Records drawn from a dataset
◇ ◇ ◇

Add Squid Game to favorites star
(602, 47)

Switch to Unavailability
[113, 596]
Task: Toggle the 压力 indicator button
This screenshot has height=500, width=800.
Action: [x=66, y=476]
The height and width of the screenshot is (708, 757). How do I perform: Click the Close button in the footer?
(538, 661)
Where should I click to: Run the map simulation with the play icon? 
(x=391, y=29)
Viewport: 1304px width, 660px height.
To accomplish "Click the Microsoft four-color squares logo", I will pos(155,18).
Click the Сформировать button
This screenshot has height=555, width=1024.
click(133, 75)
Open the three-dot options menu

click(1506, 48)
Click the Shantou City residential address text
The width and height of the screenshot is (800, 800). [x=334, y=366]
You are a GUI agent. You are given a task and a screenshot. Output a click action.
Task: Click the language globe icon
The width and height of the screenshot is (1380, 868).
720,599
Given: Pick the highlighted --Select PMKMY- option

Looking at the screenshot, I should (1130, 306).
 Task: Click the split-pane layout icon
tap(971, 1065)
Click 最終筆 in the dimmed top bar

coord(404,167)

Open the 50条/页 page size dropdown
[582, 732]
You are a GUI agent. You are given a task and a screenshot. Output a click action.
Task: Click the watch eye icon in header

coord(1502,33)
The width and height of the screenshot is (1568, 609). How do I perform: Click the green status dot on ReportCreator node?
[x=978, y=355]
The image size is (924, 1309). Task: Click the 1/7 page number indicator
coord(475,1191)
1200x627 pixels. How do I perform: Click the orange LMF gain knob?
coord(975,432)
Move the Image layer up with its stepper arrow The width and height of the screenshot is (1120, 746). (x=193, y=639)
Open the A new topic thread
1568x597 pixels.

◇ ◇ ◇

**TASK BRIEF:** Write the entries again, exactly as they stand.

**COMPLETED EXERCISE:**
Add Squid Game to favorites star
(602, 47)

Switch to Unavailability
[113, 596]
Task: Toggle the 压力 indicator button
This screenshot has height=500, width=800.
Action: [x=66, y=476]
The height and width of the screenshot is (708, 757). How do I perform: Click the Close button in the footer?
(538, 661)
Where should I click to: Run the map simulation with the play icon? 
(x=391, y=29)
Viewport: 1304px width, 660px height.
To accomplish "Click the Microsoft four-color squares logo", I will pos(155,18).
Click the Сформировать button
This screenshot has height=555, width=1024.
click(133, 75)
Open the three-dot options menu

click(1506, 48)
Click the Shantou City residential address text
The width and height of the screenshot is (800, 800). [x=334, y=366]
You are a GUI agent. You are given a task and a screenshot. Output a click action.
Task: Click the language globe icon
The width and height of the screenshot is (1380, 868).
720,599
Given: Pick the highlighted --Select PMKMY- option

Looking at the screenshot, I should (1130, 306).
 Task: Click the split-pane layout icon
tap(971, 1065)
Click 最終筆 in the dimmed top bar

coord(404,167)

Open the 50条/页 page size dropdown
[582, 732]
You are a GUI agent. You are given a task and a screenshot. Output a click action.
Task: Click the watch eye icon in header

coord(1502,33)
The width and height of the screenshot is (1568, 609). How do I perform: Click the green status dot on ReportCreator node?
[x=978, y=355]
The image size is (924, 1309). Task: Click the 1/7 page number indicator
coord(475,1191)
1200x627 pixels. How do I perform: Click the orange LMF gain knob?
coord(975,432)
Move the Image layer up with its stepper arrow The width and height of the screenshot is (1120, 746). (x=193, y=639)
Open the A new topic thread
1568x597 pixels.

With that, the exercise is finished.